• Quoted passage
We help singer-songwriter Jamie Knight make the most of his recording space, and advise on separation when recording multiple sources simultaneously.
This month's Studio SOS saw us visit the West Midlands, where singer-songwriter Jamie Knight was in the process of converting a garden building into a room that could be used for recording and rehearsal. Unlike the many SOS readers who aspire to mastering the entire process, from tracking to mixing, Jamie was more interested in making good-quality recordings — mainly of acoustic instruments and voice — that could be mixed elsewhere. He'd opted to use Logic Express running on a small Mac G4 laptop because many of the local mixing studios seem to run Logic Pro, and although the G4 is a bit short on power by today's standards, it works fine for tracking (you just shouldn't expect to be able to run many plug-ins when you do your rough mixes).
The recording room itself is around the size of a single garage and built from brick. Jamie has had all the walls insulated and plastered, but there was no acoustic treatment at all when we arrived. Also, he'd initially set up his Event active monitors facing across the room, which didn't produce a very stable low end — and I'd pointed out to Jamie, in an earlier conversation about this project, that in smaller rooms it's invariably best to have the speakers working down the length of the room. Jamie had clearly taken this on board, as when we arrived he was poring over the instructions for a self-assembly computer desk that he'd bought to sit at the end of the room, and on which he wanted to place the computer, his Alesis I/O 26 audio interface and his monitors. It was a typical office desk, with drawers below it on the right-hand side and some kind of edifice designed to sit on top for holding odds and ends. We simply omitted fitting anything above the desktop, so we ended up with a flat-top desk that fitted neatly between his built-in CD/DVD shelves at the far end of the room. Hugh and I helped Jamie put the desk together based on the usual cryptic DIY instructions — exploded diagrams with multiple types of inadequately described fasteners, screws and widgets — fuelled by fresh tea and chocolate Hob Nobs (which arrived with no prompting from us!).

• Objectives
1. Quote the Studio SOS article between "This month's Studio" and "your rough mixes).", inclusive.
2. According to the Studio SOS article, why did Jamie choose to record with Logic Express? Answer in one to three sentences.

• Raw data
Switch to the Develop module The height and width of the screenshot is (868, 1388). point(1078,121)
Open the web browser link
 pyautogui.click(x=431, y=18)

• Solutions to the tasks
1.
This month's Studio SOS saw us visit the West Midlands, where singer-songwriter Jamie Knight was in the process of converting a garden building into a room that could be used for recording and rehearsal. Unlike the many SOS readers who aspire to mastering the entire process, from tracking to mixing, Jamie was more interested in making good-quality recordings — mainly of acoustic instruments and voice — that could be mixed elsewhere. He'd opted to use Logic Express running on a small Mac G4 laptop because many of the local mixing studios seem to run Logic Pro, and although the G4 is a bit short on power by today's standards, it works fine for tracking (you just shouldn't expect to be able to run many plug-ins when you do your rough mixes).

2. Jamie chose Logic Express because many of the local mixing studios seem to run Logic Pro. He wanted to make good-quality recordings that could be mixed elsewhere.